General practitioners' role in cancer care: a French-Norwegian study
1 INSERM/CERMES Centre de Recherche Médecine, Sciences, Santé et Société Site CNRS, 7, rue Guy Môquet, 94801 Villejuif, France
2 Institute of Community Medicine, University of Tromsø, 9037 Tromsø, Norway
BMC Research Notes 2009, 2:200 doi:10.1186/1756-0500-2-200Published: 29 September 2009
In cancer care, a GP's work is rarely defined clearly. Our aim was to assess GPs' work with cancer patients in France and in Norway, where the roles of the GP and the organization of the system are rather different.
A questionnaire with 40 closed-ended questions about GP involvement in diagnosis, treatment, follow-up and terminal care was constructed and mailed to samples of GPs. The patients had seen the doctor at least once over the past year. In France 1679 and in Norway 386 individual patient questionnaires were completed. GPs have a major role in the diagnosis of cancer, and this role varies according to cancer type. The GPs participated actively in different phases of follow-up after cancer treatment. Low response rates do not allow direct comparison between countries, but higher PSA screening rates in France seem to increase the percentage of patients diagnosed after screening rather than after a clinical suspicion. Interaction between GPs and specialists during cancer treatment and follow-up was important in both countries.

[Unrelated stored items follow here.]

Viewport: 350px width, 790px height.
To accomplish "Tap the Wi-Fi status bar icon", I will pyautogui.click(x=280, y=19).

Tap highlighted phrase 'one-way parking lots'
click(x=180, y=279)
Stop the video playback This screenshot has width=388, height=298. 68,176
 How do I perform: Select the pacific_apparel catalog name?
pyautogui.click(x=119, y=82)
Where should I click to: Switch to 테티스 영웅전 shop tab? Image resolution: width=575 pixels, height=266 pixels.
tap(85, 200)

Both in France and in Norway GPs participate actively in cancer care. Early clinical diagnosis is a challenge. More research is needed about how GPs can improve their early diagnostic work. Organisational issues may influence cancer responsibilities for the GP, and national health systems should be challenged to look at possible new roles for GPs in cancer care. Medical training, both pre- and post-graduate, should prepare doctors for collaboration between primary and secondary care, particularly important in cancer care.